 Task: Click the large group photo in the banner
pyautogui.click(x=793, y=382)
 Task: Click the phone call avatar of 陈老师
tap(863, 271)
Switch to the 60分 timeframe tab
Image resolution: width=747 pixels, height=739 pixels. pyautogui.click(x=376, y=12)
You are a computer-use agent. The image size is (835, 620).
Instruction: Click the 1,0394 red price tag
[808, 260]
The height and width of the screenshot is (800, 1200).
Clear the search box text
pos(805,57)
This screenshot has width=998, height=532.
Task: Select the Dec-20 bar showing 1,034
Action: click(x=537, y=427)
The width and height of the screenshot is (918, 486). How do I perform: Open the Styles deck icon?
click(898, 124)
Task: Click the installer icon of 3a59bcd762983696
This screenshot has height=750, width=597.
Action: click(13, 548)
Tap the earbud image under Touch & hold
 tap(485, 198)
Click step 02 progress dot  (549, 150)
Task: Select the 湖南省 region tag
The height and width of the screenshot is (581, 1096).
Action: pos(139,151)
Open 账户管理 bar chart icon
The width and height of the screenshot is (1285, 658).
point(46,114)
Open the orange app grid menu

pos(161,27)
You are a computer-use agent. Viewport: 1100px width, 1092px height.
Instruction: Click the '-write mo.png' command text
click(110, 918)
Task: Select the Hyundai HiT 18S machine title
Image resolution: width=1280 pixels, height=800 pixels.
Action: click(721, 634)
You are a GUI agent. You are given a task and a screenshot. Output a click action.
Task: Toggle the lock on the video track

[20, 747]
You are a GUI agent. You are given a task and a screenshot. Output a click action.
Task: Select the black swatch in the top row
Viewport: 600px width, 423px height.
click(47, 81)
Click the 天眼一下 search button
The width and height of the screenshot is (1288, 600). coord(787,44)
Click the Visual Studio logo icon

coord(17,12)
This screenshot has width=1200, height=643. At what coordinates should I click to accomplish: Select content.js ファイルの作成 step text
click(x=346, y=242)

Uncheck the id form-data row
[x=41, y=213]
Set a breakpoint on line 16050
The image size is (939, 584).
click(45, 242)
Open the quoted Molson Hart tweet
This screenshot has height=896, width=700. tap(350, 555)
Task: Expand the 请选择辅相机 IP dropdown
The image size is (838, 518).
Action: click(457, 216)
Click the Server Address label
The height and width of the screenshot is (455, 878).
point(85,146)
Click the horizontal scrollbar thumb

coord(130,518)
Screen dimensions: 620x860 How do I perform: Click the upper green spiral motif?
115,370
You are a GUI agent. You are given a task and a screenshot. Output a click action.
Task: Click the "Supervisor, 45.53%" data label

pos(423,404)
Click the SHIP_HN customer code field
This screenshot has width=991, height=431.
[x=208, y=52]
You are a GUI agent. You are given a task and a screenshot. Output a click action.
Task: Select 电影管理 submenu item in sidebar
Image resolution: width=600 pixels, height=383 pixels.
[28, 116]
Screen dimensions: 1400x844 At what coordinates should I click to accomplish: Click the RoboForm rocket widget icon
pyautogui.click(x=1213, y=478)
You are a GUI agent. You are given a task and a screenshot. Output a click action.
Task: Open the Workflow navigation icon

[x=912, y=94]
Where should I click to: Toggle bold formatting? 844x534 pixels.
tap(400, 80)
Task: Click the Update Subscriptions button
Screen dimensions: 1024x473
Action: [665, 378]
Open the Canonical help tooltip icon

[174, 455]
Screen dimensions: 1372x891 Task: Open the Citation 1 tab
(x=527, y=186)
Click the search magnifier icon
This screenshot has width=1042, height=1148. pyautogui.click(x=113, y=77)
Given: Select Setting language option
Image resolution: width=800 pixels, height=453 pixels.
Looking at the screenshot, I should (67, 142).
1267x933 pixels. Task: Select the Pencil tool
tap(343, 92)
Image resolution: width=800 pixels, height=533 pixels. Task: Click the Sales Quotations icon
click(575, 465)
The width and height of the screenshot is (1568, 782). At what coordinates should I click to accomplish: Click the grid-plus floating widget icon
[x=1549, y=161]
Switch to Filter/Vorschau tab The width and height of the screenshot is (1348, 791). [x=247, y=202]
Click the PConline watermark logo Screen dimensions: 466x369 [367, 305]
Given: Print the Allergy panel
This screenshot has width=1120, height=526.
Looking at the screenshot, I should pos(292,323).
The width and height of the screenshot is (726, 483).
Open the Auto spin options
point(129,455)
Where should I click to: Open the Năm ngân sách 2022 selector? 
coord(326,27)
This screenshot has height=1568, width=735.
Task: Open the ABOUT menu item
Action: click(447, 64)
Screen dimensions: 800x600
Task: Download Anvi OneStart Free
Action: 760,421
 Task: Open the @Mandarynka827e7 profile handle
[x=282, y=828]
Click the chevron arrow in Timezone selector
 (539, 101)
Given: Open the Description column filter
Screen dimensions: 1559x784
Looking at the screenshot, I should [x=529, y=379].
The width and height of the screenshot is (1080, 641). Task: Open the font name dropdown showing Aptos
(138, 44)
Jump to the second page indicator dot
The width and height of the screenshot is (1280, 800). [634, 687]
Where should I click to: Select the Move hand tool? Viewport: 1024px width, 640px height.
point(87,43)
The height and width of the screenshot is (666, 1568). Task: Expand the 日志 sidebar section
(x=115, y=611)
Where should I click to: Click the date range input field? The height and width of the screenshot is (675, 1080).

• _What you should do_: Please go through the entries and show every line with the word "computer".

• _Answer for the task_:
You are a computer-use agent. The image size is (835, 620).
You are a computer-use agent. Viewport: 1100px width, 1092px height.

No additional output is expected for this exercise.